Aim of the exercise
Exactly as written, output each record given below.

Data extracts
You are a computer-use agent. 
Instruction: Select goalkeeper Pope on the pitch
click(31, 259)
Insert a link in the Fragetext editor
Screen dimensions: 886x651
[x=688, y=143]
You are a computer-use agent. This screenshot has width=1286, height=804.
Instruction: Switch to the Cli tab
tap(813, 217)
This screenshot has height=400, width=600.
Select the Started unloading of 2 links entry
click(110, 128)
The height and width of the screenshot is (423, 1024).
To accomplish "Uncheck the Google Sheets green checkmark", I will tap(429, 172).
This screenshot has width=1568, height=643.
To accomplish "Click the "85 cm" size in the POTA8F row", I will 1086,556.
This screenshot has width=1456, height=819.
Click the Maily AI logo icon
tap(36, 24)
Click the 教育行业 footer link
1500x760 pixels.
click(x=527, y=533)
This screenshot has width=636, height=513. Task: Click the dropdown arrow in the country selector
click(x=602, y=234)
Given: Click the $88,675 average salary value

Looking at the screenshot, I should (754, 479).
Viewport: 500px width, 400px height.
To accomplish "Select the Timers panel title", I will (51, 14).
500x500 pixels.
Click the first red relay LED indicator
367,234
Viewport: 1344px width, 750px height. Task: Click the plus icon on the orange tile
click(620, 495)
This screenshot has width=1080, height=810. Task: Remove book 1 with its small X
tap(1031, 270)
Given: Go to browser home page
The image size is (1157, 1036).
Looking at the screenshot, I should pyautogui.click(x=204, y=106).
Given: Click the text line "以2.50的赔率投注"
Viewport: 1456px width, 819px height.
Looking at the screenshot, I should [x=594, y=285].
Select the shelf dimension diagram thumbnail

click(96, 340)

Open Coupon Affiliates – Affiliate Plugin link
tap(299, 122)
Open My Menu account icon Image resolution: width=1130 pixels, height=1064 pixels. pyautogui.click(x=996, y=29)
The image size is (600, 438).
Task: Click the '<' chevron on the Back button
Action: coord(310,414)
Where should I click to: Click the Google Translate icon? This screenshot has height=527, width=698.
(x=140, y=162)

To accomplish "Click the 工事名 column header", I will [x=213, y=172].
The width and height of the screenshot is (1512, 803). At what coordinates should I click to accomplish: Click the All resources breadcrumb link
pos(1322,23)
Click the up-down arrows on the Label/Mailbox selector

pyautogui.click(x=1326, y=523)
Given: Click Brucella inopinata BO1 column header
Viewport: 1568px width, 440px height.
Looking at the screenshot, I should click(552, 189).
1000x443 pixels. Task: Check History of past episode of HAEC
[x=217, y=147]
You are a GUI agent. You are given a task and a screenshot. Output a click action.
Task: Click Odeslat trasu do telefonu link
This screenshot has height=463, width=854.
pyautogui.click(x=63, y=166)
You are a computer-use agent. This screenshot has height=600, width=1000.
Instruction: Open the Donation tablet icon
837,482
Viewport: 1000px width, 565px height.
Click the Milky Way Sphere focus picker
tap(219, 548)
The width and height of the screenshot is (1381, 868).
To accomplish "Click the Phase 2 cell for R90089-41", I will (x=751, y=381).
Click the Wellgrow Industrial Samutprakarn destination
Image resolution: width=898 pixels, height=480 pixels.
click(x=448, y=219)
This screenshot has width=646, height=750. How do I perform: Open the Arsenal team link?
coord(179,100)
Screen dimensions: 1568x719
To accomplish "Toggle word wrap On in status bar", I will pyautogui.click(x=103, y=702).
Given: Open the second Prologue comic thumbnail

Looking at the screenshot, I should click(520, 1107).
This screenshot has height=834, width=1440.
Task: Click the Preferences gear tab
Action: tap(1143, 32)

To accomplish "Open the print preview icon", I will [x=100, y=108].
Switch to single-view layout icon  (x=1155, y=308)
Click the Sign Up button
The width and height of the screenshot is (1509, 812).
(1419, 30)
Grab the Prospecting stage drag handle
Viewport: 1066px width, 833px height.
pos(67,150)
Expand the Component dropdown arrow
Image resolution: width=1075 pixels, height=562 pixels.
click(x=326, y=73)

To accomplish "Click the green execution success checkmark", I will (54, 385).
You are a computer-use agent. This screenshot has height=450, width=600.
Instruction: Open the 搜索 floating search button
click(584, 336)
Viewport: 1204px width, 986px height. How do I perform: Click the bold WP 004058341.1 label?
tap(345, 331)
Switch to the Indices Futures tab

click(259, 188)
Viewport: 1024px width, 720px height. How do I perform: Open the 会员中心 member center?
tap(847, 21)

Answer for the task
You are a computer-use agent. 
Instruction: Select goalkeeper Pope on the pitch
click(31, 259)
Insert a link in the Fragetext editor
Screen dimensions: 886x651
[x=688, y=143]
You are a computer-use agent. This screenshot has width=1286, height=804.
Instruction: Switch to the Cli tab
tap(813, 217)
This screenshot has height=400, width=600.
Select the Started unloading of 2 links entry
click(110, 128)
The height and width of the screenshot is (423, 1024).
To accomplish "Uncheck the Google Sheets green checkmark", I will tap(429, 172).
This screenshot has width=1568, height=643.
To accomplish "Click the "85 cm" size in the POTA8F row", I will 1086,556.
This screenshot has width=1456, height=819.
Click the Maily AI logo icon
tap(36, 24)
Click the 教育行业 footer link
1500x760 pixels.
click(x=527, y=533)
This screenshot has width=636, height=513. Task: Click the dropdown arrow in the country selector
click(x=602, y=234)
Given: Click the $88,675 average salary value

Looking at the screenshot, I should (754, 479).
Viewport: 500px width, 400px height.
To accomplish "Select the Timers panel title", I will (51, 14).
500x500 pixels.
Click the first red relay LED indicator
367,234
Viewport: 1344px width, 750px height. Task: Click the plus icon on the orange tile
click(620, 495)
This screenshot has width=1080, height=810. Task: Remove book 1 with its small X
tap(1031, 270)
Given: Go to browser home page
The image size is (1157, 1036).
Looking at the screenshot, I should pyautogui.click(x=204, y=106).
Given: Click the text line "以2.50的赔率投注"
Viewport: 1456px width, 819px height.
Looking at the screenshot, I should [x=594, y=285].
Select the shelf dimension diagram thumbnail

click(96, 340)

Open Coupon Affiliates – Affiliate Plugin link
tap(299, 122)
Open My Menu account icon Image resolution: width=1130 pixels, height=1064 pixels. pyautogui.click(x=996, y=29)
The image size is (600, 438).
Task: Click the '<' chevron on the Back button
Action: coord(310,414)
Where should I click to: Click the Google Translate icon? This screenshot has height=527, width=698.
(x=140, y=162)

To accomplish "Click the 工事名 column header", I will [x=213, y=172].
The width and height of the screenshot is (1512, 803). At what coordinates should I click to accomplish: Click the All resources breadcrumb link
pos(1322,23)
Click the up-down arrows on the Label/Mailbox selector

pyautogui.click(x=1326, y=523)
Given: Click Brucella inopinata BO1 column header
Viewport: 1568px width, 440px height.
Looking at the screenshot, I should click(552, 189).
1000x443 pixels. Task: Check History of past episode of HAEC
[x=217, y=147]
You are a GUI agent. You are given a task and a screenshot. Output a click action.
Task: Click Odeslat trasu do telefonu link
This screenshot has height=463, width=854.
pyautogui.click(x=63, y=166)
You are a computer-use agent. This screenshot has height=600, width=1000.
Instruction: Open the Donation tablet icon
837,482
Viewport: 1000px width, 565px height.
Click the Milky Way Sphere focus picker
tap(219, 548)
The width and height of the screenshot is (1381, 868).
To accomplish "Click the Phase 2 cell for R90089-41", I will (x=751, y=381).
Click the Wellgrow Industrial Samutprakarn destination
Image resolution: width=898 pixels, height=480 pixels.
click(x=448, y=219)
This screenshot has width=646, height=750. How do I perform: Open the Arsenal team link?
coord(179,100)
Screen dimensions: 1568x719
To accomplish "Toggle word wrap On in status bar", I will pyautogui.click(x=103, y=702).
Given: Open the second Prologue comic thumbnail

Looking at the screenshot, I should click(520, 1107).
This screenshot has height=834, width=1440.
Task: Click the Preferences gear tab
Action: tap(1143, 32)

To accomplish "Open the print preview icon", I will [x=100, y=108].
Switch to single-view layout icon  (x=1155, y=308)
Click the Sign Up button
The width and height of the screenshot is (1509, 812).
(1419, 30)
Grab the Prospecting stage drag handle
Viewport: 1066px width, 833px height.
pos(67,150)
Expand the Component dropdown arrow
Image resolution: width=1075 pixels, height=562 pixels.
click(x=326, y=73)

To accomplish "Click the green execution success checkmark", I will (54, 385).
You are a computer-use agent. This screenshot has height=450, width=600.
Instruction: Open the 搜索 floating search button
click(584, 336)
Viewport: 1204px width, 986px height. How do I perform: Click the bold WP 004058341.1 label?
tap(345, 331)
Switch to the Indices Futures tab

click(259, 188)
Viewport: 1024px width, 720px height. How do I perform: Open the 会员中心 member center?
tap(847, 21)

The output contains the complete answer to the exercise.